Several cemeteries have memorials to and graves of Chelsea Pensioners. Burials were initially at Old Burial Ground, Royal Hospital Chelsea and then Brompton Cemetery, where the Chelsea Pensioners' Monument was erected in 1901. Since 1893, burials have taken place at Brookwood Cemetery in Surrey where the care of the graves was transferred in 1961 to the Commonwealth War Graves Commission.

==Men In Scarlet album==
Seven Chelsea Pensioners at the Royal Hospital Chelsea released an album on 8 November 2010 in order to raise money for the Chelsea Pensioners' Appeal. Featuring Dame Vera Lynn, Katherine Jenkins, The Soldiers and Janey Cutler, the album is full of well known wartime songs and includes their traditional march, "The Old Brigade".

==Chelsea Football Club==
Nearby Chelsea Football Club has been affiliated with the Chelsea Pensioners for many years; the club's first nickname was the Pensioners and until the 1950s the club crest featured a Chelsea pensioner. Residents of the Hospital can be seen attending Chelsea's home games at Stamford Bridge.

When Chelsea won the Premier League title in 2005, Chelsea Pensioners formed a guard of honour as the players and management came out for the trophy presentation. This was repeated when Chelsea won the title in 2010. In tribute to the trademark scarlet coats worn by the pensioners, Chelsea's kit for the 2010–11 season featured a red trim on the collars.

== Walking Rugby ==
Since April 2023 the pensioners have a "walking Rugby" team called "the scarlet warriors" who play competitively against other teams such as Beccehamian Rugby Football Club's

==Genealogical records==
Given that Royal Hospital Chelsea was responsible for administering pensions until the First World War, it retained copies of service records up to that time.

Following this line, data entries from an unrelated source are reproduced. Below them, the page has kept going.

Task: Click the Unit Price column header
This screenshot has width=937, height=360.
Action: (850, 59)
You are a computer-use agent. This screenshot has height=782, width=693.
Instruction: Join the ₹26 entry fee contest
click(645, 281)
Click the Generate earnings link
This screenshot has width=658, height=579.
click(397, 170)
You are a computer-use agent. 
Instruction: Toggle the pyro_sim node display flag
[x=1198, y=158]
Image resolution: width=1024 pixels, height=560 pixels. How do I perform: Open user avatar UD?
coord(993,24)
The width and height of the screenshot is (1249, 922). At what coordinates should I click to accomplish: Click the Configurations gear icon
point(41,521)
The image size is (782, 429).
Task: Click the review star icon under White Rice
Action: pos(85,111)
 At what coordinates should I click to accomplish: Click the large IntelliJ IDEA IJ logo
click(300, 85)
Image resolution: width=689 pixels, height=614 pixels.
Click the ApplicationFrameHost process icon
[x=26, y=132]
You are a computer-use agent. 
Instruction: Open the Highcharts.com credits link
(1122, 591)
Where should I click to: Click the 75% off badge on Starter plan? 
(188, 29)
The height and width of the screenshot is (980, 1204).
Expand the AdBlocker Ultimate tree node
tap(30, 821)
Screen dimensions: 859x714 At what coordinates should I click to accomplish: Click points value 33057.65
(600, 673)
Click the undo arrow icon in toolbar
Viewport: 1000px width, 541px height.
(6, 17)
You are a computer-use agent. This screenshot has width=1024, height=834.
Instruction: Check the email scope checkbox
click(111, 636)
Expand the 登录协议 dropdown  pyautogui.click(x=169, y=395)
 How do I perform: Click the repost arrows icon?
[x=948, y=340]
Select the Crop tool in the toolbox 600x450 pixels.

In principle, the records were kept for all persons in receipt of a pension. For others, their records were retained for fifty years after discharge. These have been digitised, and can be viewed via various genealogy subscription sites.

===In-Pensioners===
There are admission & discharge registers of in-Pensioners that have survived. They have been digitised, and can be accessed via various genealogy subscription sites.

===Out-Pensioners===
There are admission registers of out-Pensioners that have survived. Some of these had served long enough to accrue a deferred income. Others were in receipt of a pension, owing to being medically discharged from the army. They have been digitised, and can be accessed via a paywall.